# [Your tasks]
• 1. In the gardening journal passage, what tool was used to clip the dangling rose canes at Mayor Mike's?
• 2. Resume the gardening journal passage after its final sentence and carry it forward.

# [Selected text]
"""

I watered while Allan dug the birdbath pedestal into the ground. The base was cracked, and we want to make sure it will not tip over onto one of their little dogs. Allan made it good and solid.

backyard birdbath

backyard birdbath

Then on to Mayor Mike’s; the rambling rose that is climbing into his tree needed a lot of dangling canes clipped with the long handled pruners.

Mike's rose

Mike’s rose

In Mike's garden:  Eryngium 'Jade Frost'

In Mike’s garden: Eryngium ‘Jade Frost’

Kitty corner from Mike’s is Cheri’s garden where we weeded and deadheaded and pulled out a lot of spent Rose Campion.

Cheri's front garden

Cheri’s front garden

We timed it pretty well as when we stopped off at home, we were only running about fifteen minutes late for a coffee klatsch at Olde Towne. I tried to pick Luanne a nice bouquet. However, I was feeling exceedingly tired and could not seem to find enough flowers to make a lush arrangement.

This was the best I could do....

This was the best I could do….

"""

(Dataset entries)
"""

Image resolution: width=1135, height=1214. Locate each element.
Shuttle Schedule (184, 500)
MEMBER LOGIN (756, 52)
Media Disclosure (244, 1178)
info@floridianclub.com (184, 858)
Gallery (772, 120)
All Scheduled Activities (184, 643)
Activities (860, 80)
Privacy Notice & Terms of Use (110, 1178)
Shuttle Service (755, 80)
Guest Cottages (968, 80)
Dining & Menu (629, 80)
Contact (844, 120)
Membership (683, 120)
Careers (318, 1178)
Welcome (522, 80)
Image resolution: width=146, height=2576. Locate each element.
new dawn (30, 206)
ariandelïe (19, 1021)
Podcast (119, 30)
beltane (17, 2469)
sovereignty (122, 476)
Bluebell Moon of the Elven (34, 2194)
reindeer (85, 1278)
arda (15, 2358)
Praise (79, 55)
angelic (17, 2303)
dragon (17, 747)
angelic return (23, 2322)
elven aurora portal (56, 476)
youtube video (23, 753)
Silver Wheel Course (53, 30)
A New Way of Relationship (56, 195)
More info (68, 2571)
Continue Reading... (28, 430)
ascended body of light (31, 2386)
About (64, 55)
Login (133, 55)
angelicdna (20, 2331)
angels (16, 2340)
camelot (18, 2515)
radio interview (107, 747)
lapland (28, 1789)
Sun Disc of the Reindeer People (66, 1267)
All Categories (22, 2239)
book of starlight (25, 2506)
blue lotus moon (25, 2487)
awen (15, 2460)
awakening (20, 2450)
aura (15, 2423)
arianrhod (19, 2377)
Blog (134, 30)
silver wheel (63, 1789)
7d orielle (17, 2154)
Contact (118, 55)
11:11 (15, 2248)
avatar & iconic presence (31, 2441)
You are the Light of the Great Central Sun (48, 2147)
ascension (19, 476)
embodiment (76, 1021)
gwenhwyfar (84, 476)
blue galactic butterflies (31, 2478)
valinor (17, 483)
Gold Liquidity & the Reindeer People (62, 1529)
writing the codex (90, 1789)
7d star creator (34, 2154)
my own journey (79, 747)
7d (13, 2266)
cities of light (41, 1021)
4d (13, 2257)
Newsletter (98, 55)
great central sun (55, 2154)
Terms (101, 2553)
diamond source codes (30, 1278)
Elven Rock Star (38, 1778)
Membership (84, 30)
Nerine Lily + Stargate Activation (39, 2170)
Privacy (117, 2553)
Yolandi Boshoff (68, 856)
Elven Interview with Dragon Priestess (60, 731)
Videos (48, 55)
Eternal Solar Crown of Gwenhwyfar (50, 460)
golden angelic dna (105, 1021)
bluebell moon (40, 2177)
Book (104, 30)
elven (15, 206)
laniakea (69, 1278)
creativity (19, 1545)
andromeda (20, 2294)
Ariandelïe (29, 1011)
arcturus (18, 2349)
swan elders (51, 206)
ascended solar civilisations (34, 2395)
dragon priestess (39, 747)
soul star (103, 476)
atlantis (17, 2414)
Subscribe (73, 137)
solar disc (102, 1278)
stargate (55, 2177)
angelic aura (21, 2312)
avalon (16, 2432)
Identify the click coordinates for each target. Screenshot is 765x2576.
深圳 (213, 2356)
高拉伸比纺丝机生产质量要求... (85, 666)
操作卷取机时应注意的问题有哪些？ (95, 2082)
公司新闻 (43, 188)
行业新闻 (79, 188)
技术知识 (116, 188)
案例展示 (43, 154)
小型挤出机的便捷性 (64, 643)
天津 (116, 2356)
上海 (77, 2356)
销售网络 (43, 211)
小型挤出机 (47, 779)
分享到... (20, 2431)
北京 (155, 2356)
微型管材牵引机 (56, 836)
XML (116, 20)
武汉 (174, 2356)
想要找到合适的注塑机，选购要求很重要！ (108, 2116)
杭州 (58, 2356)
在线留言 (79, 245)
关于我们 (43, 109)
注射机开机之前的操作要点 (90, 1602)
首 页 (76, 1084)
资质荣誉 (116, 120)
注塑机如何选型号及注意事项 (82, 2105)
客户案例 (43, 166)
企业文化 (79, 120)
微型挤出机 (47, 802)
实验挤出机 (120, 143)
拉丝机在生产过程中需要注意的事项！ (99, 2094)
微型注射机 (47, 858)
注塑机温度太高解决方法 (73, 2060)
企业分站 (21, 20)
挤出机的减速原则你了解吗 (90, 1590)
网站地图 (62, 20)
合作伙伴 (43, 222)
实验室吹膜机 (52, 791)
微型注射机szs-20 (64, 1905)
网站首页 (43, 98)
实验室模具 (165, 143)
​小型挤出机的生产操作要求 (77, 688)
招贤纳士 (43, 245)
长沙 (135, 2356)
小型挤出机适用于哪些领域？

"""

# [Responses by task]
• 1. Long-handled pruners.

• 2.
I wish my sweet peas had done as well this year as last year. I suppose I can blame the weather. They are lacking in all “my” gardens compared to last year’s amazing bounty…except for Klipsan Beach Cottages where they are doing well.

Patt had arrived and was already enjoying her time at Olde Towne with Judy and Tom and Donna and MR. Luanne got to take a break and join us.

left to right...Donna, MR. Tom, Allan, Judy, Luanne and (just her shoulder), Patt

left to right…Donna, MR. Tom, Allan, Judy, Luanne and (just her shoulder), Patt

The delicious veggie sandwich on a croissant was mine.

Donna herself took some excellent photos. Here she is behind her big camera:

Donna

She edits her photos in Picasa with all sorts of delightful effects.

Patt and me, photo by Donna McKinley

Patt and me, photo by Donna McKinley

MR and Tom, photo by Donna McKinley

MR and Tom, photo by Donna McKinley

Olde Towne's darling Luanne, photo by Donna McKinley

Olde Towne’s darling Luanne, photo by Donna McKinley

Luanne kept visiting with us till about half an hour after closing time (which is 4 PM); then Allan and I went back to work in Ilwaco. He watered the planters while I weeded and watered at the boatyard.

the planter closest to the boatyard

the planter closest to the boatyard

As almost always, there was boat work going on while I watered from behind the fence.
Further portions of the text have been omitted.